Nominations are open for the 2025 Reading Across Rhode Island reading program selection. Email your recommended title to Rhode Island Center for the Book Director Kate Lentz at [email protected].

“Solito” was one of about 40 books that were nominated for this year’s reading program. A committee that includes teachers, librarians, booksellers and local authors vets the submissions and picks “a book that speaks to a current time and a conversation happening in our state,” Lentz said. 

Last year’s pick was “True Biz,” a novel about a boarding school for deaf students by Sara Novic.

In a recent Zoom interview, Zamora said he has been amazed by the reception “Solito” has received. 

“I honestly didn’t expect people to care about this book,” Zamora said.

He admits he was jaded by the indifference he has seen people show toward migrants and their plight, noting how deaths along the U.S.-Mexico border have spiked in recent years. But the book has received a warm reception and was a New York Times bestseller. Perhaps what surprised him most was that Jenna Hager Bush, daughter of former President George W. Bush, picked “Solito” for her book reading club.
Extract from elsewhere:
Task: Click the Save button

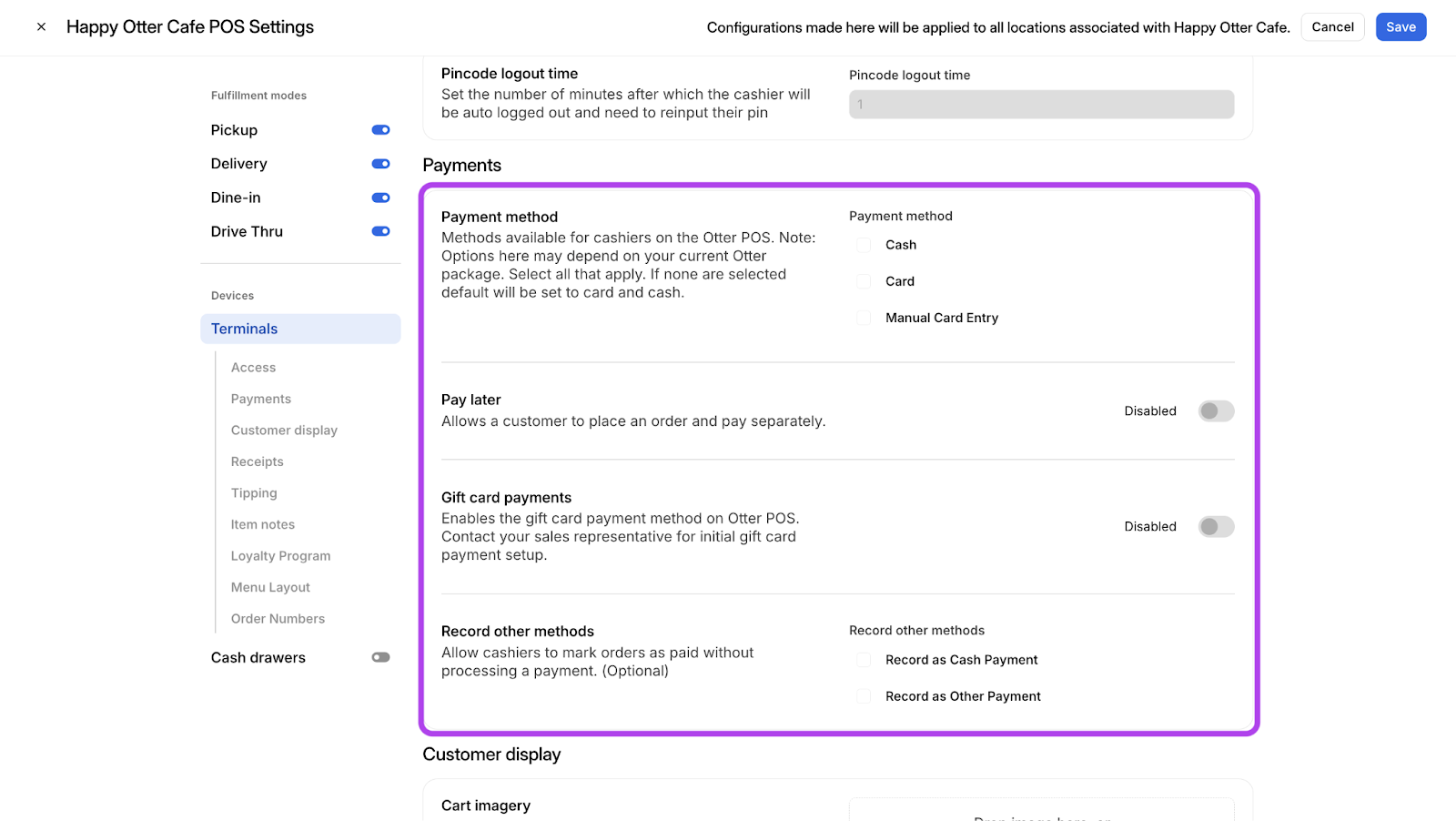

Zamora’s story is told through the eyes of himself as a child. He invites readers to step into his world and experience the emotions — from fear to joy, heartbreak and relief — he lived through as a boy. Telling the story from a 9-year-old’s perspective allows him to break through people’s prejudices. 

“We lower our guards when it’s like a child telling you that story,” Zamora said.

“Solito” is a fast-moving, enthralling read. A bus ride leads to a shelter, then a bumpy boat ride, more bus rides, shelters, police checkpoints and meetings with coyotes, and finally a grueling trek across a desert punctuated by encounters with American border patrol. Zamora is a poet, and his skill with the written word is evident. “Solito” is a multisensory experience, full of sights, smells and sounds: jackets redolent of dust and dry grass, gallons of water sloshing inside backpacks and mountains tinged orange by the setting sun. He also adroitly mixes Spanish and English, freely employing Salvadoreñismos (Salvadoran slang), which may feel foreign to a monolingual reader but to a bilingual reader—especially from Central America—his words feel like visiting home.

We lower our guards when it’s like a child telling you that story.

– Javier Zamora, author of 'Solito'

But the characters carry the story along in “Solito.” Zamora’s cast includes his doting twenty-something year-old aunt Mali, his curmudgeonous but sentimental grandfather, his travel companions Chino, Patricia and Carla and a colorful crew of coyotes and polleros (smugglers) who steal them across borders. Zamora presents their choices and actions without moral judgment, laying bare people’s humanity. He said he wants to “remind people that everybody’s human.” 

Zamora released “Unaccompanied,” a collection of poems about his experiences as a migrant, in 2017. He said he has been a writer since he can remember. He reckons he was 4 years old when he wrote his first letter to his father, who had migrated to the U.S. when Zamora was a year old. He credits a visiting poet to his high school with reintroducing him to the works of Pablo Neruda, a Chilean poet and Noble laureate, opening the world of Spanish-English poetry to him. 

“I’m still using the act of writing in order to find out who I am and who my people are,” Zamora said.

Zamora is bipartisan in his criticism of the government’s treatment of migrants and remains skeptical whether the U.S. will be able to find a more humane system of immigration. But “Solito” may be the right place to start if someone wants to understand the stories of migrants and the difficult choices they make.

“I think reading more books is part of the conversation of changing the narratives,” Zamora said.